> _ASSIGNMENT_:
Print all the records below, word for word and in full.

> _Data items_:
◇ ◇ ◇

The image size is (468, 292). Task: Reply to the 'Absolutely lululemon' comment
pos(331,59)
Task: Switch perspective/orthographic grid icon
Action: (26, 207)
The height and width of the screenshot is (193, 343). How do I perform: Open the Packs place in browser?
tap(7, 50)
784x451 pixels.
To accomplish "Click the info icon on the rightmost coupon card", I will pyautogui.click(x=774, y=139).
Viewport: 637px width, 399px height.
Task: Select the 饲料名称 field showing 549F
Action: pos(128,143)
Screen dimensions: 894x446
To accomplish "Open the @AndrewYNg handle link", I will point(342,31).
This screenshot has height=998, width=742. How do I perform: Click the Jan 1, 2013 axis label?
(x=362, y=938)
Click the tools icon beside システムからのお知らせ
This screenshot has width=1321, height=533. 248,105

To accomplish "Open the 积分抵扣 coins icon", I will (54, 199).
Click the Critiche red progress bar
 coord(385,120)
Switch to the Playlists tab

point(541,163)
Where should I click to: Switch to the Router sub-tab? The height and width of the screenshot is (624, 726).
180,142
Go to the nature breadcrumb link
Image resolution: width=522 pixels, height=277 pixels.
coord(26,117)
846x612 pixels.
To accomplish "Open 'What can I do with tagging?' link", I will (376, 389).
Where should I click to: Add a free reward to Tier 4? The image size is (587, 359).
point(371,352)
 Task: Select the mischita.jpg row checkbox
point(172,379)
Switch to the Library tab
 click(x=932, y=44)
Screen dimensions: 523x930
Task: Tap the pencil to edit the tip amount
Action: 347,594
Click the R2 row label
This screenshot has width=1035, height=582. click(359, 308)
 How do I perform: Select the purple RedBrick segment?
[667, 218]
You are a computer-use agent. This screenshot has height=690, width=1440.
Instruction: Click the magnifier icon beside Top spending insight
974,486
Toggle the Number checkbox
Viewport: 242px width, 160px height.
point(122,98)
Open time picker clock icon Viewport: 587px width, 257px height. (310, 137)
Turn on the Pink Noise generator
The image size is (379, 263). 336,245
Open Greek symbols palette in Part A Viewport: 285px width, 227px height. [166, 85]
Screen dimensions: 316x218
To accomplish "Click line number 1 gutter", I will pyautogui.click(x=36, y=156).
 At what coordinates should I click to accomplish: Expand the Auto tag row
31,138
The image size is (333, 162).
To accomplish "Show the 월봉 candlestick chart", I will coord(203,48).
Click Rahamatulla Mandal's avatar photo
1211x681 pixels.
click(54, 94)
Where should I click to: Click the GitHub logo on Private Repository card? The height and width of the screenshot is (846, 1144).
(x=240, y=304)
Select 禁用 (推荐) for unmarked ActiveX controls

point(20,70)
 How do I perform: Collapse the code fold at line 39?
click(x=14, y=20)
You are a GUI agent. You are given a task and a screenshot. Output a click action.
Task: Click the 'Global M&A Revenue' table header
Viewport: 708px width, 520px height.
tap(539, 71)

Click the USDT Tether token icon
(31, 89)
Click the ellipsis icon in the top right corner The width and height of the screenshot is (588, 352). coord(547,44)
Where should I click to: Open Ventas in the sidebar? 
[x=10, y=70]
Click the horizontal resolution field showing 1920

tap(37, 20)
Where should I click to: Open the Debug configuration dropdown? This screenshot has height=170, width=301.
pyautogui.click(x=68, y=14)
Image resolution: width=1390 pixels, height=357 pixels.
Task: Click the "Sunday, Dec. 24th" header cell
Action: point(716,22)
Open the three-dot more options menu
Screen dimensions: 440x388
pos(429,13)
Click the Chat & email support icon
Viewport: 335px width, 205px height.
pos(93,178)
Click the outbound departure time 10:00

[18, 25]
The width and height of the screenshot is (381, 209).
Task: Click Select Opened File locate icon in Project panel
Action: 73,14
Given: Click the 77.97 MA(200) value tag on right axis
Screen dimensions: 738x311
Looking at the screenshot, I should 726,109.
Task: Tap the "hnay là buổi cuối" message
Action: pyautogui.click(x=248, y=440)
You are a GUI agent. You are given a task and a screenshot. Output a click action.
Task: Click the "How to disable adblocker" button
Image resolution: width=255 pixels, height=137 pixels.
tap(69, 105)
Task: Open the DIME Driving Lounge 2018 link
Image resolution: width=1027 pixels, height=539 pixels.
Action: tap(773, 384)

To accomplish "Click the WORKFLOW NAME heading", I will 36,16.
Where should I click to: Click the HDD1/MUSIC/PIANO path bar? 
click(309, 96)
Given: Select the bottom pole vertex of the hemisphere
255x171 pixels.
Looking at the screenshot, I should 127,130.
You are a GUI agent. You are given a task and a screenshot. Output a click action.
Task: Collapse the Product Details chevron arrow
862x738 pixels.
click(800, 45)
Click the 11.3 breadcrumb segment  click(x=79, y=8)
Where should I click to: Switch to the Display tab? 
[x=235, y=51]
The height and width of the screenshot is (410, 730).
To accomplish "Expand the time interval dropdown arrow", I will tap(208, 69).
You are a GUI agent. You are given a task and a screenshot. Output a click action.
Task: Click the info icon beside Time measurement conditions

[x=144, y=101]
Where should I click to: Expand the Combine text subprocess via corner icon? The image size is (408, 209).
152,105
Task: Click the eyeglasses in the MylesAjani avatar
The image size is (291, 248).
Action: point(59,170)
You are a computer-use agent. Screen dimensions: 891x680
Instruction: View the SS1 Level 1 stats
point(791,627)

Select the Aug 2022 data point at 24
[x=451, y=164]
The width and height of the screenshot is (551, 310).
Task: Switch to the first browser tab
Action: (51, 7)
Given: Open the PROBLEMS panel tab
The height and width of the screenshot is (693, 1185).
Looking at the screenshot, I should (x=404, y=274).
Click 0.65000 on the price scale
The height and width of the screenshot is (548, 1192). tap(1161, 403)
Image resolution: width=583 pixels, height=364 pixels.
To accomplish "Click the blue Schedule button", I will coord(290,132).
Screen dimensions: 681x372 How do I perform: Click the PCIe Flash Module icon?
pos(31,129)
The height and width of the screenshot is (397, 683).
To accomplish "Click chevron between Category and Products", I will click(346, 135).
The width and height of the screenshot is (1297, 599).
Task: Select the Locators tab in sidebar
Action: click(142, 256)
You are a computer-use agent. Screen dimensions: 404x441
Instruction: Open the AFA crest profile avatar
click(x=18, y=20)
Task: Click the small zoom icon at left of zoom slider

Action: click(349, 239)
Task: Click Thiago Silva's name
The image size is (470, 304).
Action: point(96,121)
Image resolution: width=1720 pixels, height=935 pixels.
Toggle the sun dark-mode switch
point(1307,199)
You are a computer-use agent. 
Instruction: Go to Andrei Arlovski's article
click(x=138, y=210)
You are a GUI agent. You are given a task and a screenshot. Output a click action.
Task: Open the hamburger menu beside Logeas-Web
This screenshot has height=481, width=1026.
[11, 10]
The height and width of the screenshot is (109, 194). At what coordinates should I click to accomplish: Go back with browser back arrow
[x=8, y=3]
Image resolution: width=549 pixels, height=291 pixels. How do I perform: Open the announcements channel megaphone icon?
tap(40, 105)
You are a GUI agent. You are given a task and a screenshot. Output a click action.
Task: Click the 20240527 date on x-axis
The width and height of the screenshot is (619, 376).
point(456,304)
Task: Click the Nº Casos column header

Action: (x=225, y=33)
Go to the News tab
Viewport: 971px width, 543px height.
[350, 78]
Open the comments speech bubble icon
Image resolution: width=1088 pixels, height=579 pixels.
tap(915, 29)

◇ ◇ ◇

> _FINAL ANSWER_:
The image size is (468, 292). Task: Reply to the 'Absolutely lululemon' comment
pos(331,59)
Task: Switch perspective/orthographic grid icon
Action: (26, 207)
The height and width of the screenshot is (193, 343). How do I perform: Open the Packs place in browser?
tap(7, 50)
784x451 pixels.
To accomplish "Click the info icon on the rightmost coupon card", I will pyautogui.click(x=774, y=139).
Viewport: 637px width, 399px height.
Task: Select the 饲料名称 field showing 549F
Action: pos(128,143)
Screen dimensions: 894x446
To accomplish "Open the @AndrewYNg handle link", I will point(342,31).
This screenshot has height=998, width=742. How do I perform: Click the Jan 1, 2013 axis label?
(x=362, y=938)
Click the tools icon beside システムからのお知らせ
This screenshot has width=1321, height=533. 248,105

To accomplish "Open the 积分抵扣 coins icon", I will (54, 199).
Click the Critiche red progress bar
 coord(385,120)
Switch to the Playlists tab

point(541,163)
Where should I click to: Switch to the Router sub-tab? The height and width of the screenshot is (624, 726).
180,142
Go to the nature breadcrumb link
Image resolution: width=522 pixels, height=277 pixels.
coord(26,117)
846x612 pixels.
To accomplish "Open 'What can I do with tagging?' link", I will (376, 389).
Where should I click to: Add a free reward to Tier 4? The image size is (587, 359).
point(371,352)
 Task: Select the mischita.jpg row checkbox
point(172,379)
Switch to the Library tab
 click(x=932, y=44)
Screen dimensions: 523x930
Task: Tap the pencil to edit the tip amount
Action: 347,594
Click the R2 row label
This screenshot has width=1035, height=582. click(359, 308)
 How do I perform: Select the purple RedBrick segment?
[667, 218]
You are a computer-use agent. This screenshot has height=690, width=1440.
Instruction: Click the magnifier icon beside Top spending insight
974,486
Toggle the Number checkbox
Viewport: 242px width, 160px height.
point(122,98)
Open time picker clock icon Viewport: 587px width, 257px height. (310, 137)
Turn on the Pink Noise generator
The image size is (379, 263). 336,245
Open Greek symbols palette in Part A Viewport: 285px width, 227px height. [166, 85]
Screen dimensions: 316x218
To accomplish "Click line number 1 gutter", I will pyautogui.click(x=36, y=156).
 At what coordinates should I click to accomplish: Expand the Auto tag row
31,138
The image size is (333, 162).
To accomplish "Show the 월봉 candlestick chart", I will coord(203,48).
Click Rahamatulla Mandal's avatar photo
1211x681 pixels.
click(54, 94)
Where should I click to: Click the GitHub logo on Private Repository card? The height and width of the screenshot is (846, 1144).
(x=240, y=304)
Select 禁用 (推荐) for unmarked ActiveX controls

point(20,70)
 How do I perform: Collapse the code fold at line 39?
click(x=14, y=20)
You are a GUI agent. You are given a task and a screenshot. Output a click action.
Task: Click the 'Global M&A Revenue' table header
Viewport: 708px width, 520px height.
tap(539, 71)

Click the USDT Tether token icon
(31, 89)
Click the ellipsis icon in the top right corner The width and height of the screenshot is (588, 352). coord(547,44)
Where should I click to: Open Ventas in the sidebar? 
[x=10, y=70]
Click the horizontal resolution field showing 1920

tap(37, 20)
Where should I click to: Open the Debug configuration dropdown? This screenshot has height=170, width=301.
pyautogui.click(x=68, y=14)
Image resolution: width=1390 pixels, height=357 pixels.
Task: Click the "Sunday, Dec. 24th" header cell
Action: point(716,22)
Open the three-dot more options menu
Screen dimensions: 440x388
pos(429,13)
Click the Chat & email support icon
Viewport: 335px width, 205px height.
pos(93,178)
Click the outbound departure time 10:00

[18, 25]
The width and height of the screenshot is (381, 209).
Task: Click Select Opened File locate icon in Project panel
Action: 73,14
Given: Click the 77.97 MA(200) value tag on right axis
Screen dimensions: 738x311
Looking at the screenshot, I should 726,109.
Task: Tap the "hnay là buổi cuối" message
Action: pyautogui.click(x=248, y=440)
You are a GUI agent. You are given a task and a screenshot. Output a click action.
Task: Click the "How to disable adblocker" button
Image resolution: width=255 pixels, height=137 pixels.
tap(69, 105)
Task: Open the DIME Driving Lounge 2018 link
Image resolution: width=1027 pixels, height=539 pixels.
Action: tap(773, 384)

To accomplish "Click the WORKFLOW NAME heading", I will 36,16.
Where should I click to: Click the HDD1/MUSIC/PIANO path bar? 
click(309, 96)
Given: Select the bottom pole vertex of the hemisphere
255x171 pixels.
Looking at the screenshot, I should 127,130.
You are a GUI agent. You are given a task and a screenshot. Output a click action.
Task: Collapse the Product Details chevron arrow
862x738 pixels.
click(800, 45)
Click the 11.3 breadcrumb segment  click(x=79, y=8)
Where should I click to: Switch to the Display tab? 
[x=235, y=51]
The height and width of the screenshot is (410, 730).
To accomplish "Expand the time interval dropdown arrow", I will tap(208, 69).
You are a GUI agent. You are given a task and a screenshot. Output a click action.
Task: Click the info icon beside Time measurement conditions

[x=144, y=101]
Where should I click to: Expand the Combine text subprocess via corner icon? The image size is (408, 209).
152,105
Task: Click the eyeglasses in the MylesAjani avatar
The image size is (291, 248).
Action: point(59,170)
You are a computer-use agent. Screen dimensions: 891x680
Instruction: View the SS1 Level 1 stats
point(791,627)

Select the Aug 2022 data point at 24
[x=451, y=164]
The width and height of the screenshot is (551, 310).
Task: Switch to the first browser tab
Action: (51, 7)
Given: Open the PROBLEMS panel tab
The height and width of the screenshot is (693, 1185).
Looking at the screenshot, I should (x=404, y=274).
Click 0.65000 on the price scale
The height and width of the screenshot is (548, 1192). tap(1161, 403)
Image resolution: width=583 pixels, height=364 pixels.
To accomplish "Click the blue Schedule button", I will coord(290,132).
Screen dimensions: 681x372 How do I perform: Click the PCIe Flash Module icon?
pos(31,129)
The height and width of the screenshot is (397, 683).
To accomplish "Click chevron between Category and Products", I will click(346, 135).
The width and height of the screenshot is (1297, 599).
Task: Select the Locators tab in sidebar
Action: click(142, 256)
You are a computer-use agent. Screen dimensions: 404x441
Instruction: Open the AFA crest profile avatar
click(x=18, y=20)
Task: Click the small zoom icon at left of zoom slider

Action: click(349, 239)
Task: Click Thiago Silva's name
The image size is (470, 304).
Action: point(96,121)
Image resolution: width=1720 pixels, height=935 pixels.
Toggle the sun dark-mode switch
point(1307,199)
You are a computer-use agent. 
Instruction: Go to Andrei Arlovski's article
click(x=138, y=210)
You are a GUI agent. You are given a task and a screenshot. Output a click action.
Task: Open the hamburger menu beside Logeas-Web
This screenshot has height=481, width=1026.
[11, 10]
The height and width of the screenshot is (109, 194). At what coordinates should I click to accomplish: Go back with browser back arrow
[x=8, y=3]
Image resolution: width=549 pixels, height=291 pixels. How do I perform: Open the announcements channel megaphone icon?
tap(40, 105)
You are a GUI agent. You are given a task and a screenshot. Output a click action.
Task: Click the 20240527 date on x-axis
The width and height of the screenshot is (619, 376).
point(456,304)
Task: Click the Nº Casos column header

Action: (x=225, y=33)
Go to the News tab
Viewport: 971px width, 543px height.
[350, 78]
Open the comments speech bubble icon
Image resolution: width=1088 pixels, height=579 pixels.
tap(915, 29)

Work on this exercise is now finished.